**What to do:**
Only the pictures are to be left out; the listing itself is repeated exactly.

== Records for this task ==

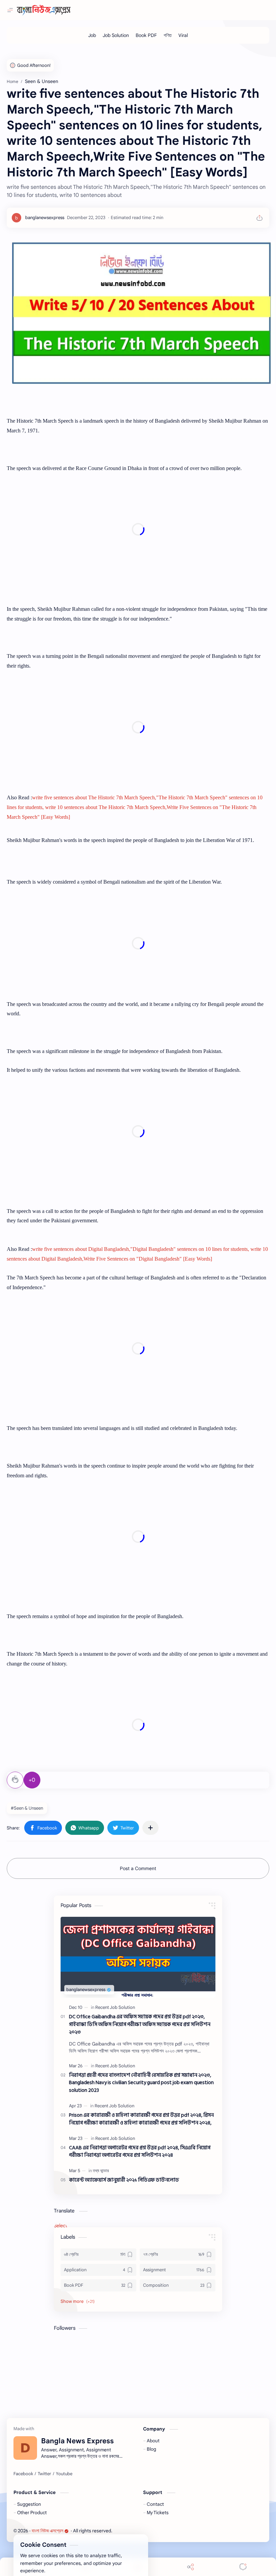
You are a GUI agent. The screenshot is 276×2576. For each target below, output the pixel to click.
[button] (43, 1828)
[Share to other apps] (150, 1828)
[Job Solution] (116, 35)
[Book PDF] (146, 35)
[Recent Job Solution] (115, 2007)
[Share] (190, 2567)
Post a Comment (138, 1868)
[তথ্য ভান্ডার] (101, 2170)
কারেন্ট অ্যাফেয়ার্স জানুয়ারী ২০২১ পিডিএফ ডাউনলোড (124, 2180)
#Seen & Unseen (27, 1808)
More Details (122, 2549)
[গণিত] (168, 35)
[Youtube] (64, 2474)
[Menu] (138, 2567)
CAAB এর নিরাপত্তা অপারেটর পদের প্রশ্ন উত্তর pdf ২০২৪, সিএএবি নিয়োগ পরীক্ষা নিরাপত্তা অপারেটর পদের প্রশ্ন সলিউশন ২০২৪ (139, 2152)
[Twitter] (44, 2474)
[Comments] (243, 2567)
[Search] (85, 2567)
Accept (60, 2549)
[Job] (92, 35)
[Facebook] (23, 2474)
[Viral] (183, 35)
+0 (32, 1780)
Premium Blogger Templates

===

**Response area:**
You are a GUI agent. The screenshot is 276×2576. For each target below, output the pixel to click.
[button] (43, 1828)
[Share to other apps] (150, 1828)
[Job Solution] (116, 35)
[Book PDF] (146, 35)
[Recent Job Solution] (115, 2007)
[Share] (190, 2567)
Post a Comment (138, 1868)
[তথ্য ভান্ডার] (101, 2170)
কারেন্ট অ্যাফেয়ার্স জানুয়ারী ২০২১ পিডিএফ ডাউনলোড (124, 2180)
#Seen & Unseen (27, 1808)
More Details (122, 2549)
[গণিত] (168, 35)
[Youtube] (64, 2474)
[Menu] (138, 2567)
CAAB এর নিরাপত্তা অপারেটর পদের প্রশ্ন উত্তর pdf ২০২৪, সিএএবি নিয়োগ পরীক্ষা নিরাপত্তা অপারেটর পদের প্রশ্ন সলিউশন ২০২৪ (139, 2152)
[Twitter] (44, 2474)
[Comments] (243, 2567)
[Search] (85, 2567)
Accept (60, 2549)
[Job] (92, 35)
[Facebook] (23, 2474)
[Viral] (183, 35)
+0 (32, 1780)
Premium Blogger Templates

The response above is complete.